Nishioka, Yusuke; Masuda, Sakiko; Tomaru, Utano; Ishizu, Akihiro
2018-01-01
NKT cells belong to a distinct subset of T cells that recognize hydrophobic antigens presented by major histocompatibility complex class I-like molecules, such as CD1d. Because NKT cells stimulated by antigens can activate or suppress other immunocompetent cells through an immediate production of a large amount of cytokines, they are regarded as immunological modulators. CD1d-restricted NKT cells are classified into two subsets, namely, type I and type II. CD1d-restricted type I NKT cells express invariant T cell receptors (TCRs) and react with lipid antigens, including the marine sponge-derived glycolipid α-galactosylceramide. On the contrary, CD1d-restricted type II NKT cells recognize a wide variety of antigens, including glycolipids, phospholipids, and hydrophobic peptides, by their diverse TCRs. In this review, we focus particularly on CD1d-restricted type II NKT cells that recognize endogenous hydrophobic peptides presented by CD1d.
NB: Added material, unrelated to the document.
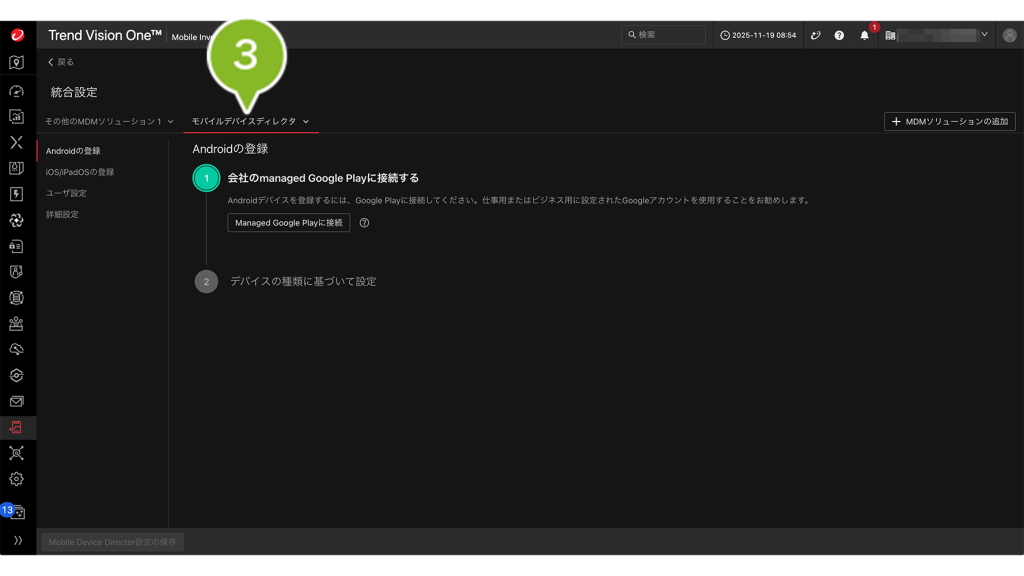
Task: Expand the sidebar with double-chevron icon
Action: (x=17, y=541)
Previous studies have demonstrated that CD1d-restricted type I NKT cells usually act as pro-inflammatory cells but sometimes behave as anti-inflammatory cells. It has been also demonstrated that CD1d-restricted type II NKT cells play opposite roles to CD1d-restricted type I NKT cells; thus, they function as anti-inflammatory or pro-inflammatory cells depending on the situation. In line with this, CD1d-restricted type II NKT cells that recognize type II collagen peptide have been demonstrated to act as anti-inflammatory cells in diverse inflammation-induction models in mice, whereas pro-inflammatory CD1d-restricted type II NKT cells reactive with sterol carrier protein 2 peptide have been demonstrated to be involved in the development of small vessel vasculitis in rats.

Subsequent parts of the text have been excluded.